* _EXERCISE SET_
a. Can you output the passage on city versus country living word for word, starting with "According to figures from Rightmove, the" and going on through "up city life?"?
b. Could you write the next part of the article on leaving city life for the country, picking up right after its final sentence?

According to figures from Rightmove, the second half of 2020 saw the Cotswolds surge in popularity amongst people looking online for property, so escaping to the country. Admittedly, there is a long way between search and completion. There is also a big difference between six months and a long-term trend. The figures do, however, give food for thought.
Can the UK really give up city life?
The question of whether or not the UK can really give up city life is, arguably, very much connected with the question of whether or not remote-/hybrid work is here to stay. With the caveat that remote-/hybrid working is not yet suitable for every job or every employer, the answer to that question appears to be yes.
According to figures from LinkedIn, remote job listings are on the rise. Furthermore, it’s entirely possible for jobs to go remote-/hybrid without being advertised. It would simply require an agreement between the employer and the employee.
The more work becomes an activity rather than a location, the less need there is for people to be concentrated in cities and commuter belts. Of course, there is a difference between need and want. Everybody has their own idea of quality of life. Post-COVID19, however, people could be reassessing their priorities.
City life versus country life
Cities, literally by definition, are places with high population density. This means that space is at a premium and this is reflected in property prices. In cities, those on the lowest incomes may only be able to afford a very small living space. This might be a room in an HMO, a bedsit, a shared flat or a studio.
Tiny living spaces may not be an issue when you have all the facilities of a city open to you. COVID19, however, plainly demonstrated what can happen when those facilities are curtailed. Technically, once COVID19 is fully brought under control, this should not be an issue. In practice, the situation is a bit more complicated.

* _GIVEN ENTRIES_

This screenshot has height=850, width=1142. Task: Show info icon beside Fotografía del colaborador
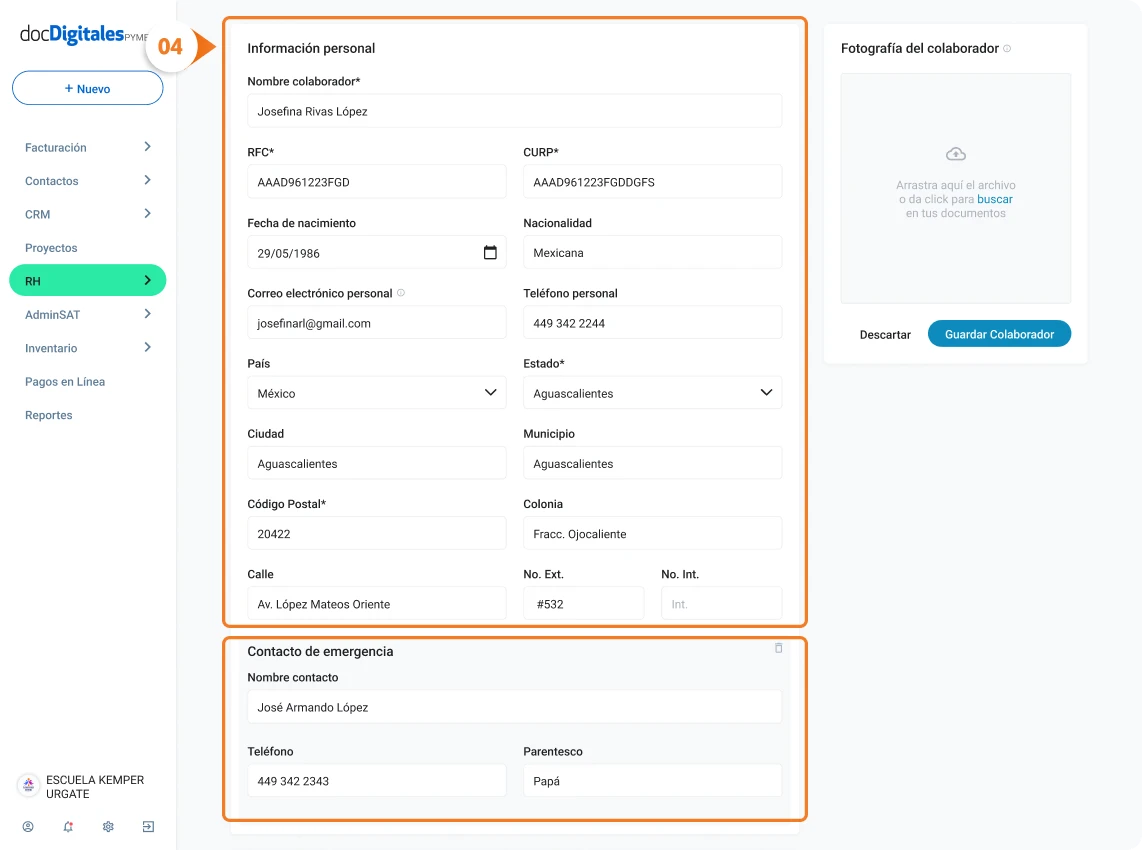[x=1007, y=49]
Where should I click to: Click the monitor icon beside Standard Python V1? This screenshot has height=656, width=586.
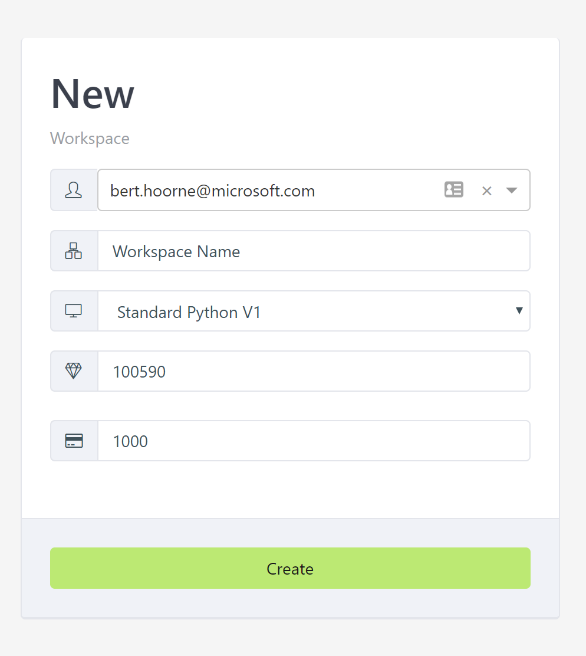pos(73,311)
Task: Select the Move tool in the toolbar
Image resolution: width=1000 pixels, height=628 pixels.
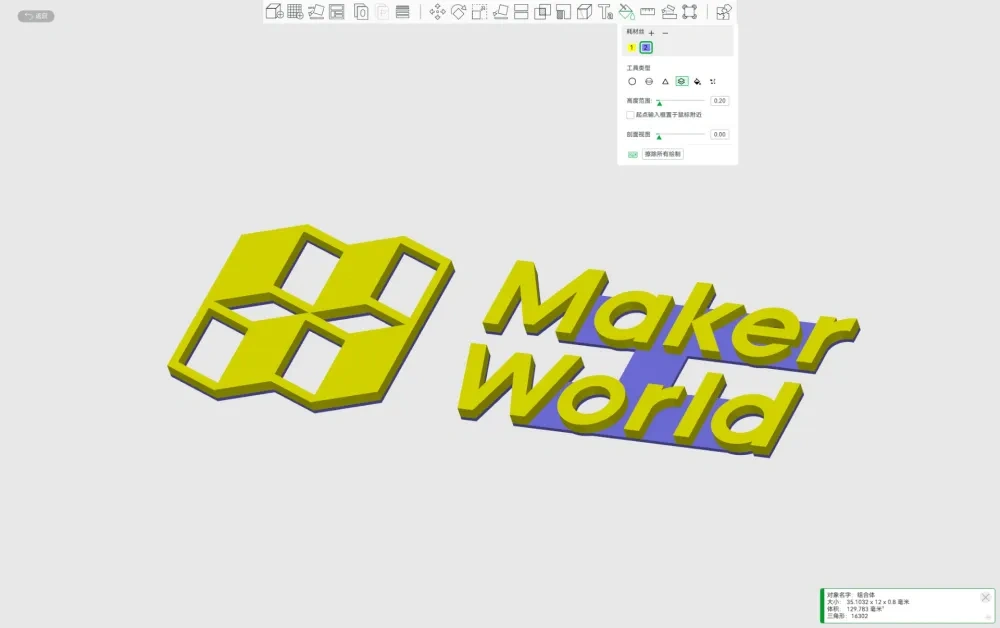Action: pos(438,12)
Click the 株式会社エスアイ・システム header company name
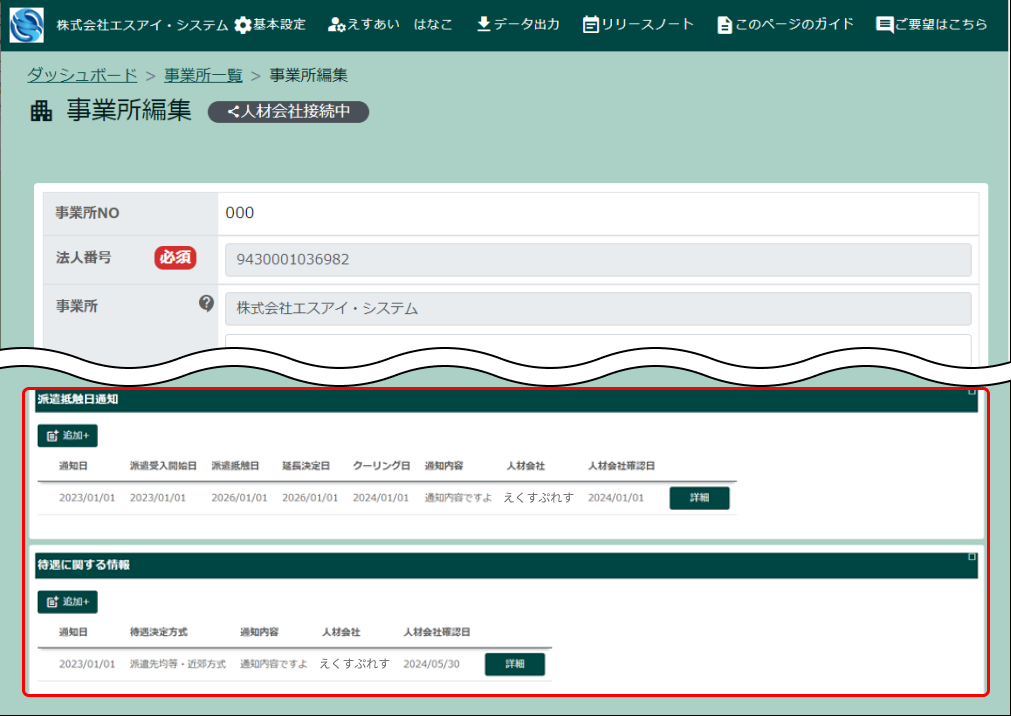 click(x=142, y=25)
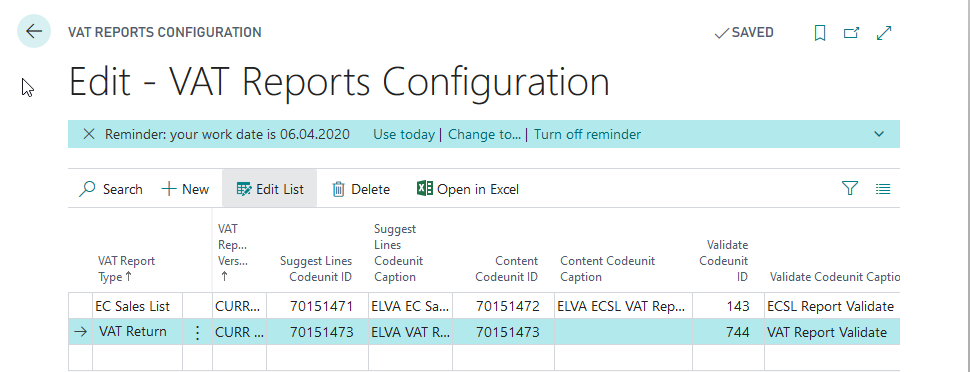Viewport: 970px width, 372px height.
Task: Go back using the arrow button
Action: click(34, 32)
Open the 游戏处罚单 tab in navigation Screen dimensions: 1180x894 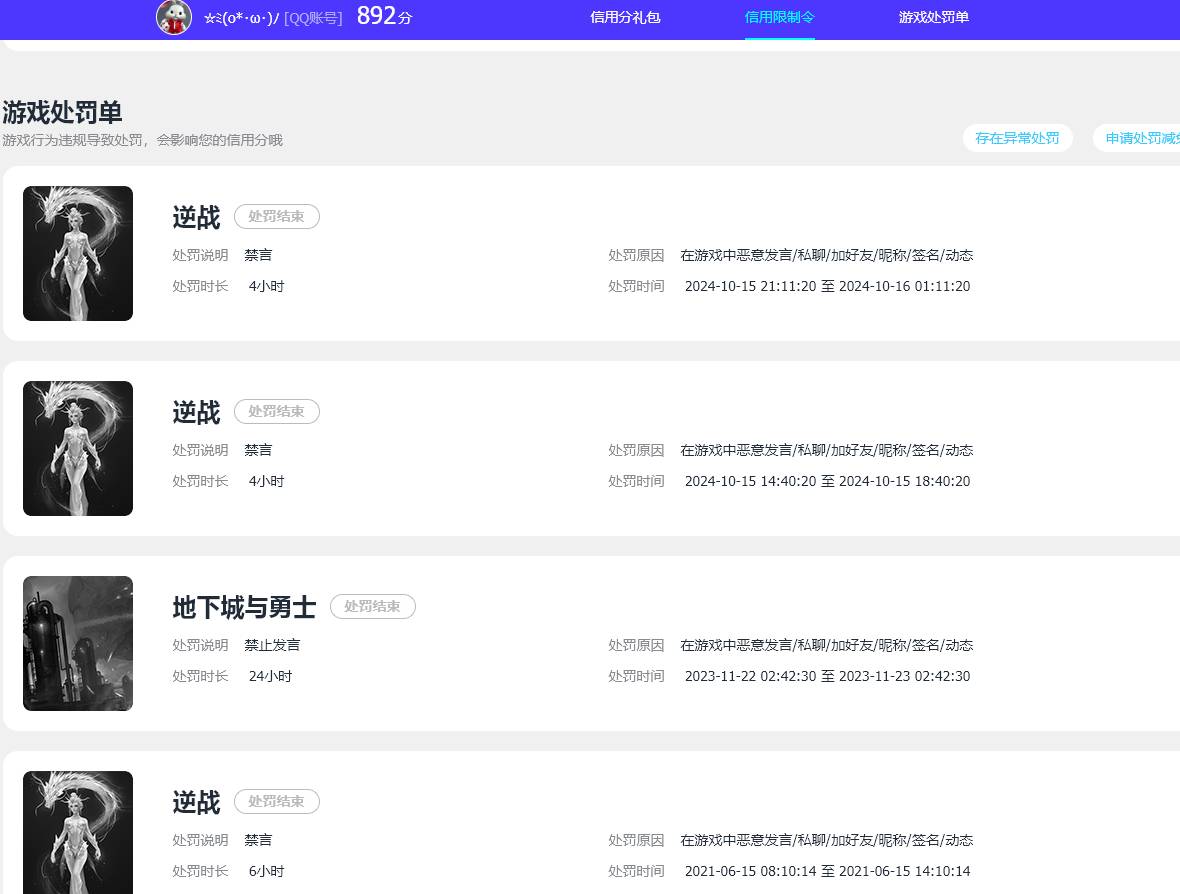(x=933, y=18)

* _RESPONSES BY ITEM NUMBER_
a.
According to figures from Rightmove, the second half of 2020 saw the Cotswolds surge in popularity amongst people looking online for property, so escaping to the country. Admittedly, there is a long way between search and completion. There is also a big difference between six months and a long-term trend. The figures do, however, give food for thought.
Can the UK really give up city life?

b.
Firstly, it’s simply impossible to guarantee that the COVID19 situation will be a one-off. Secondly, even if there were, there’s still the fact that living small has its inconveniences as well as its benefits. For example, if your home is too small for a washing machine, then you need to use a laundrette. This costs extra money and can be a drain on your time.
How much of an issue this is, does, of course, depend on the individual. Only time will tell if the general attractions of cities remain strong enough to keep people there even when they don’t need to be. Similarly, only time will tell if the lure of more space will be enough to compensate people for the loss of easy access to city attractions.
What does this mean for the property market?
The answer to this question probably depends on your perspective. If you’re a first-time buyer, it probably means very little. You would simply go ahead and choose your first home based on your own criteria.
If you’re a homeowner, then you could find the value of your home changing based on the overall perception of your local area. If that change is downwards, it could reduce the level of equity you have in your home. Again, how much impact this would have would probably depend on your ability to wait and let general inflation do its work.
If you’re an investor, then the next few years could be a challenge to navigate. One option would be to sit out the residential property market. You could look at student property, retirement property and/or short-let property as an alternative.
Another option might be to look at areas just outside regular commuter belts, e.g. at the far end of train lines. These could appeal both to commuters and remote-/hybrid workers.